## [Exercise details]
Below are the records; extract from them the line containing "Screen dimensions: 385x365" to the line containing "line number 7", both lines included, exactly and with no pictures.

## [Material supplied]
• • • • • • •

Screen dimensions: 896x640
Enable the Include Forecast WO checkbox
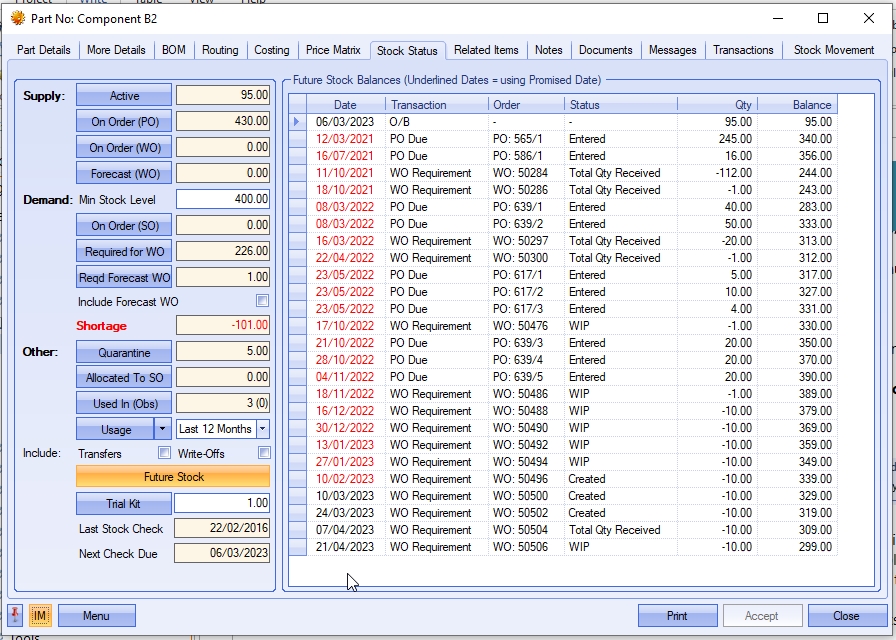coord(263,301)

• • • • • • •

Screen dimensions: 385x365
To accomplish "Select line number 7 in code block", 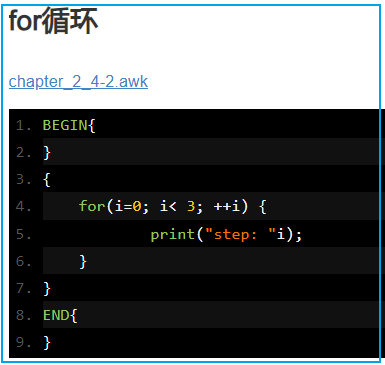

• • • • • • •

## [Response]
Screen dimensions: 385x365
To accomplish "Select line number 7 in code block", 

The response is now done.